I’m currently staying at my sister’s place in Canberra after completing another week-long emotional healing bootcamp and entrepreneur training course with Beyond Success. Yesterday I went out for some exercise and with my drumkit and bicycle back in Sydney and no willing tennis partners available, I decided to go out for a run. Thought it would be a great opportunity to explore some of the walkways that criss-cross through my nation’s fine capital.

I don’t normally go running as I find it mind-bogglingly boring; and I am attempting to avoid boredom as much as possible. After the novelty wore off, I thought “it is pretty boring, but it’s definitely working out muscles in my legs that tennis and drumming does not”.  I ran and walked for a couple of hours down paths that wandered about five kilometers through neighboring suburbs, around a water quality control lake and back home again.

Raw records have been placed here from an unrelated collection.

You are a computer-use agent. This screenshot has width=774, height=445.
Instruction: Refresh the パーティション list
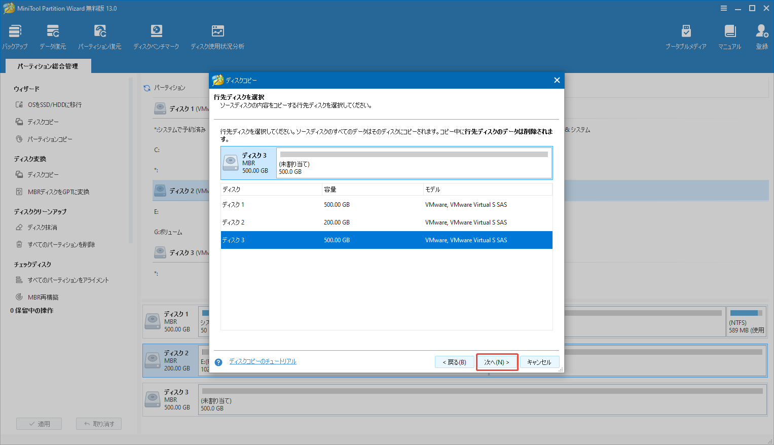[146, 87]
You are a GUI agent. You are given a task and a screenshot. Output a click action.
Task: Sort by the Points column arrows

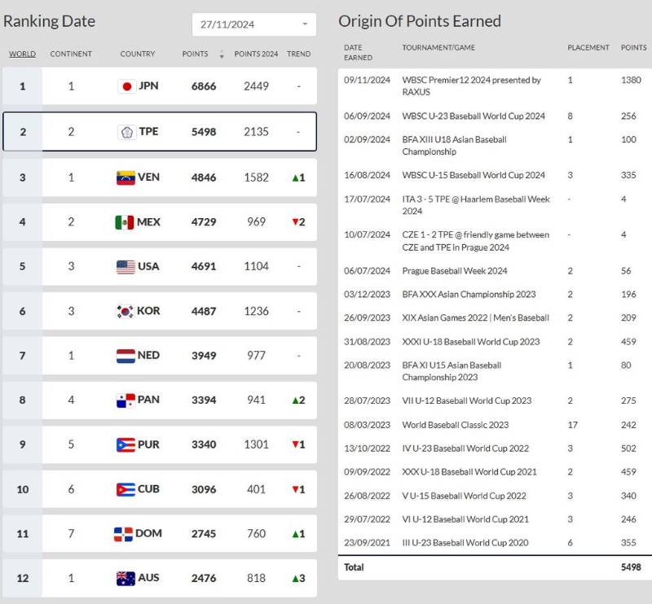222,55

When I got back home, I found that the keys to my sister’s house weren’t in my pocket. I was sure they were there when I left… but not any more. They must have fallen out along the way. I checked the car, I checked my room, I triple checked the empty pockets. Damn.

I was way too tired by this point to go back and look for them, and what would be the chances of finding them anyway? So I decided instead to spiral down into despair and lament the “fact” that every time I try to do something positive for my recovery, something that will induce positive emotions in my amygdala to calm my hypothalamus… the universe always gets in the way and fucks everything up.

Self-sabotage really, but for the time being I’m blaming the universe. Better than blaming myself. As a result, yesterday was a pretty shitty day. I calmed my nerves by playing piano all afternoon, which worked remarkably well… especially considering how “well” I play.

I felt pretty anxious about telling my sister that there were now a spare set of keys to her house randomly distributed around the city. She was working late that night so I had a full 12 hours to stew on it. The eventual conversation went something like this:

Me: Are there any identifying features on the ring of keys you gave me yesterday?

Sister: No (looking puzzled)

Me: Ok, well I have good news and bad news. The good news is that the set of keys to the house that I lost today can’t be traced back to this address. The bad news is that this morning while running I lost the set of keys you lent me yesterday.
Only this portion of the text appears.